# Given entries:

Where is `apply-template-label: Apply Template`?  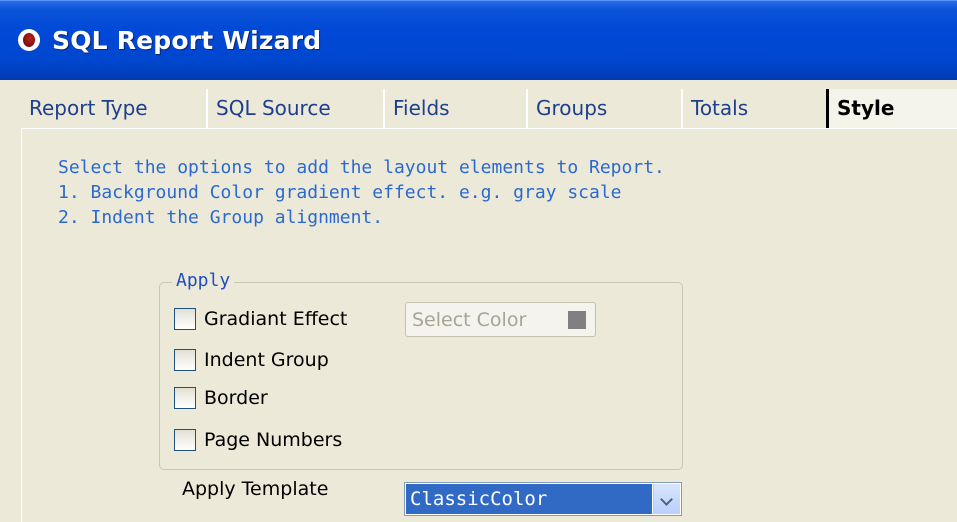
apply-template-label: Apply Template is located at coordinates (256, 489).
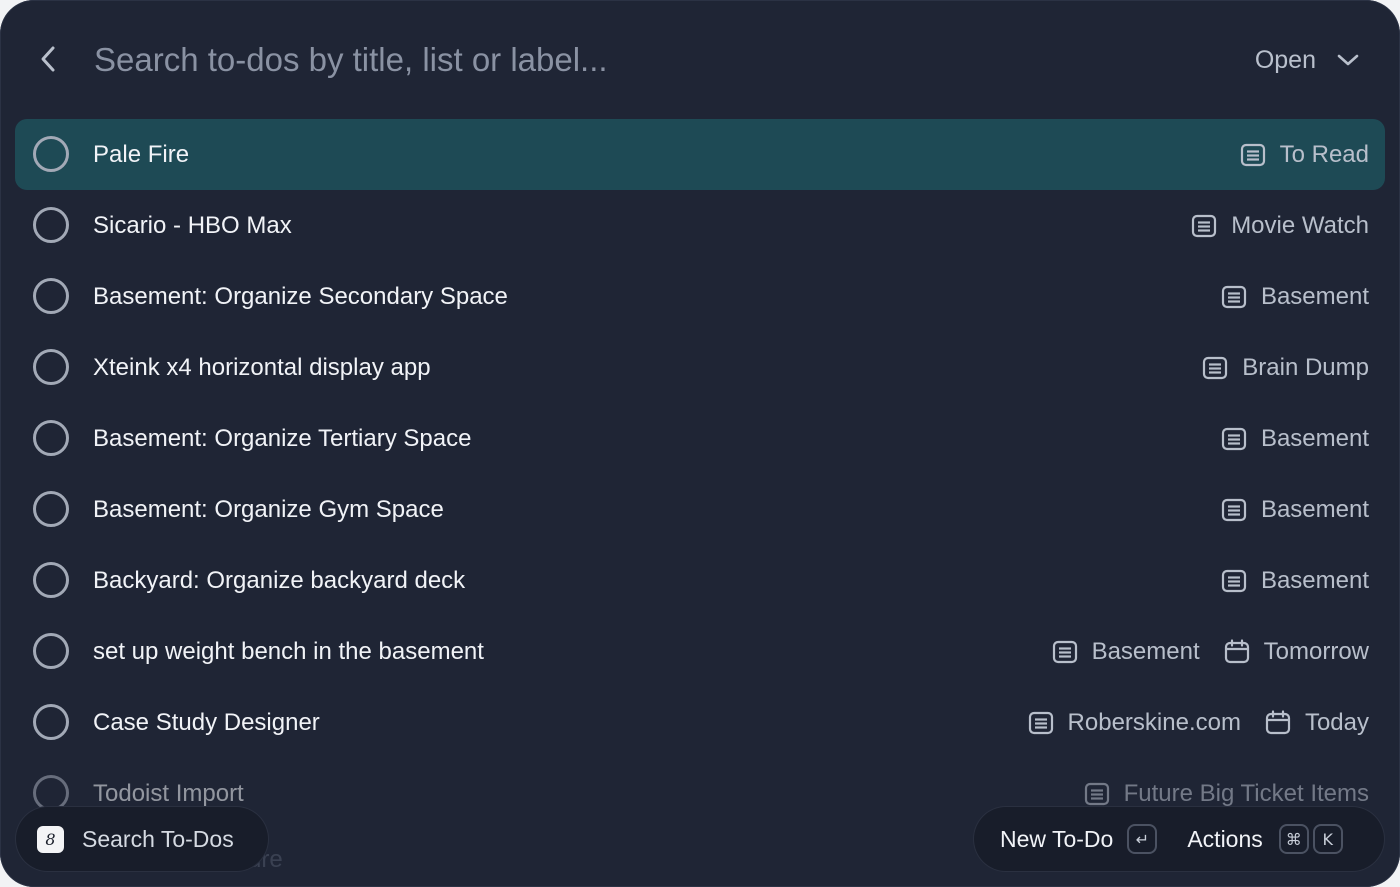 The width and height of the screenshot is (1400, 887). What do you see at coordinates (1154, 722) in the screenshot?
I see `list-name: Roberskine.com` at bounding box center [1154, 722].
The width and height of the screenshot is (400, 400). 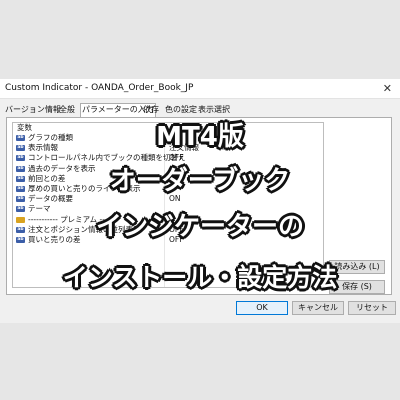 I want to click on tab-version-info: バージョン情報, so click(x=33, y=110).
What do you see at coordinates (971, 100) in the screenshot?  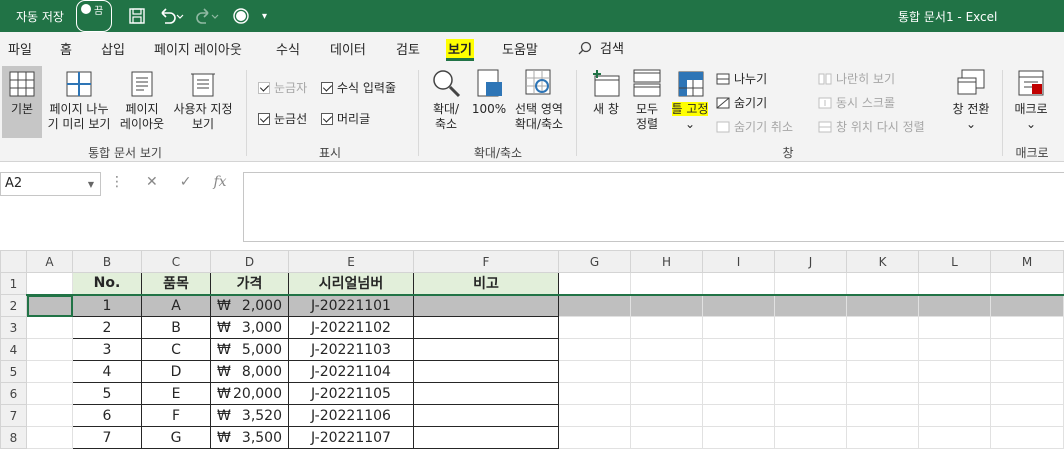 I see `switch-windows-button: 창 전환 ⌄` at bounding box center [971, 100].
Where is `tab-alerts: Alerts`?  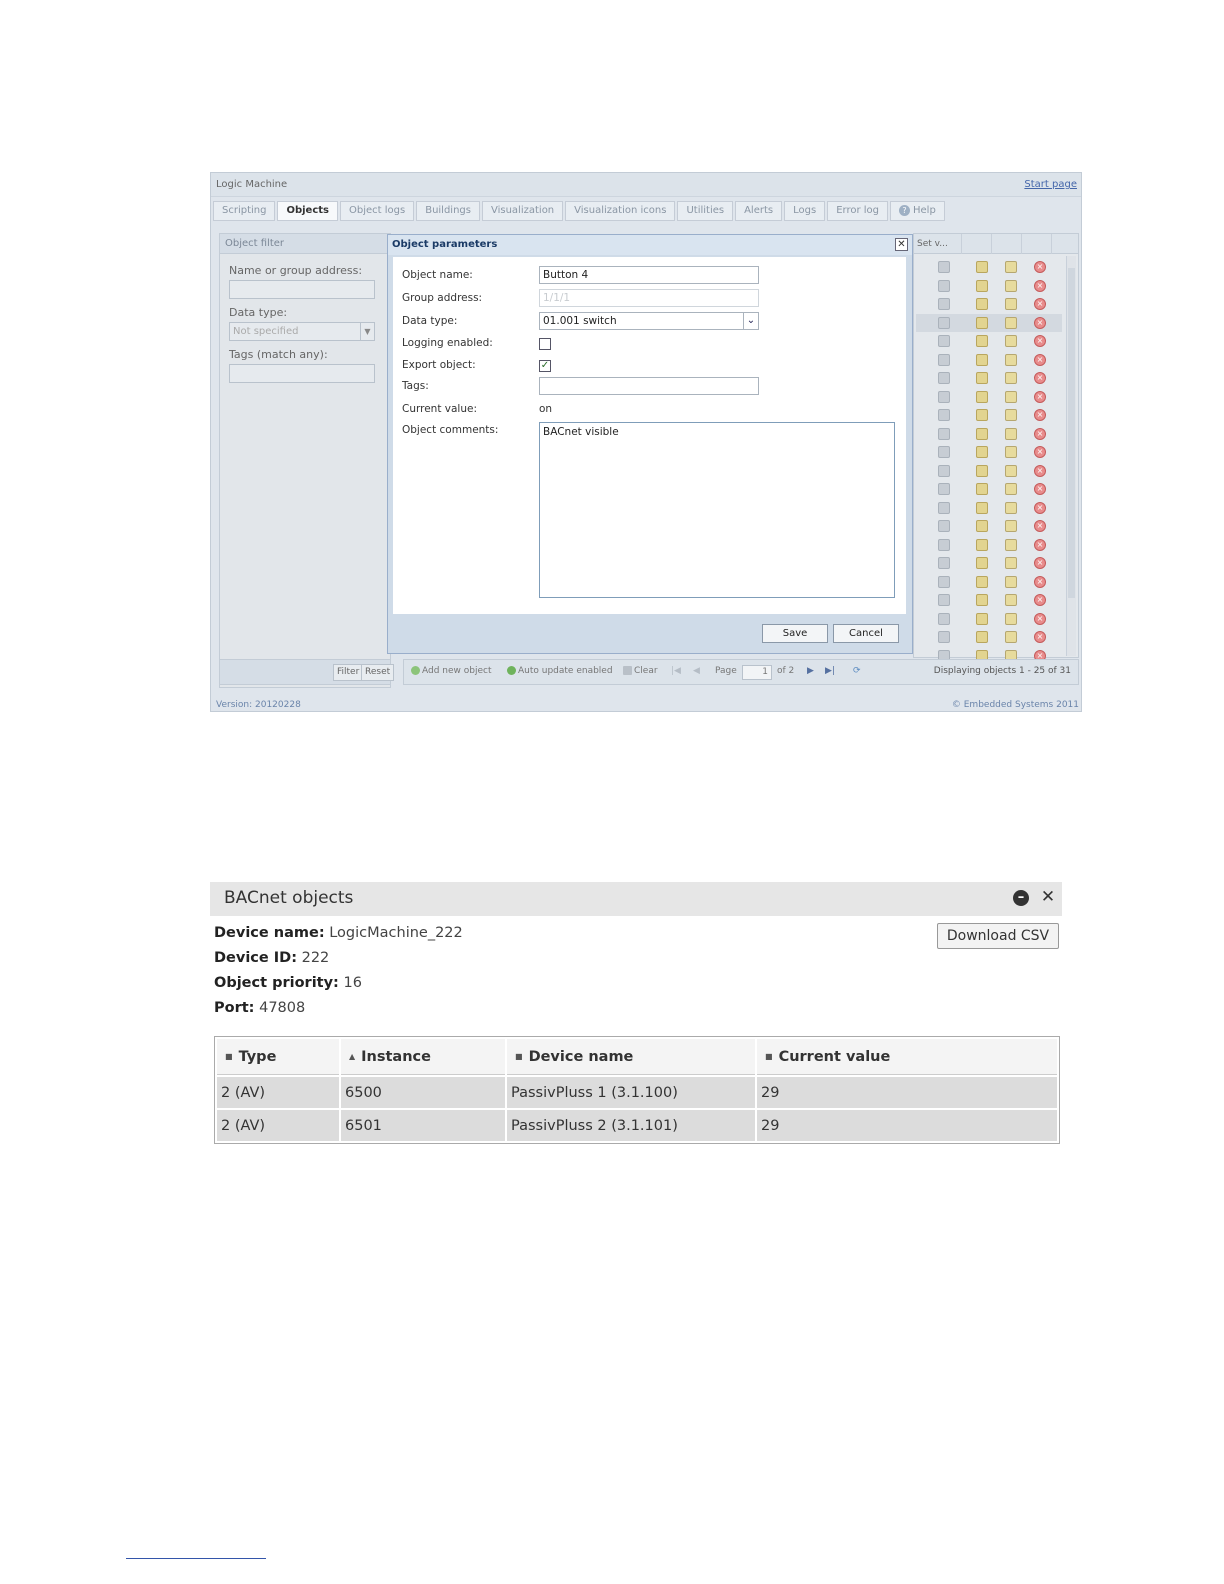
--
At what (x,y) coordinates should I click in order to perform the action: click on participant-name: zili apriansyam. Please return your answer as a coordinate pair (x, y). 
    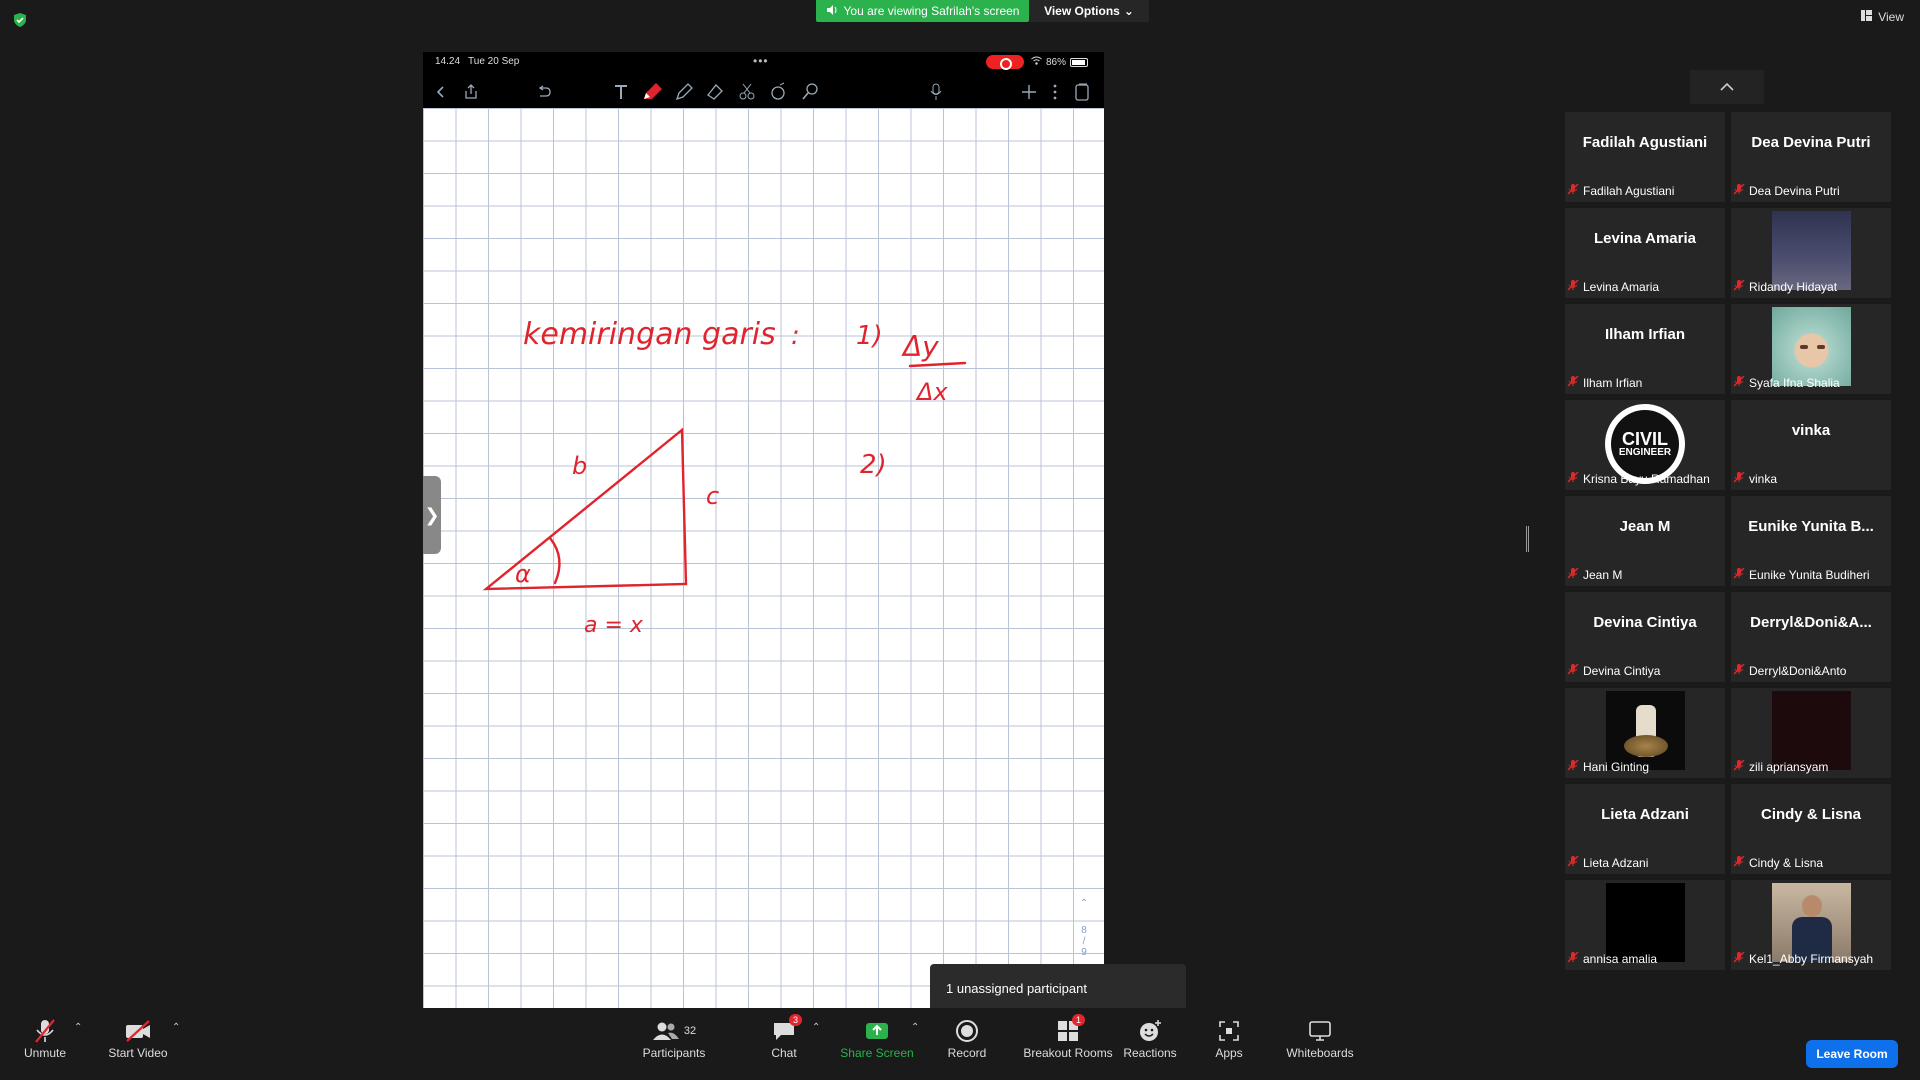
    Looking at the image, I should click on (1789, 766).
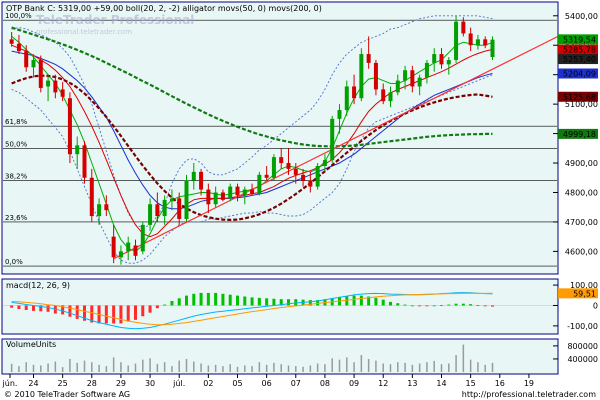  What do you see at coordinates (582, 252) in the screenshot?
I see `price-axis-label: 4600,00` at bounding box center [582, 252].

# Work instruction:
Reproduce the lines between the one holding "At what (x,y)" and the one holding "center [582, 252].", inclusive. Leave the pictures out.

# Written answer:
At what (x,y) coordinates should I click in order to perform the action: click on participant-name: zili apriansyam. Please return your answer as a coordinate pair (x, y). 
    Looking at the image, I should click on (1789, 766).
  What do you see at coordinates (582, 252) in the screenshot?
I see `price-axis-label: 4600,00` at bounding box center [582, 252].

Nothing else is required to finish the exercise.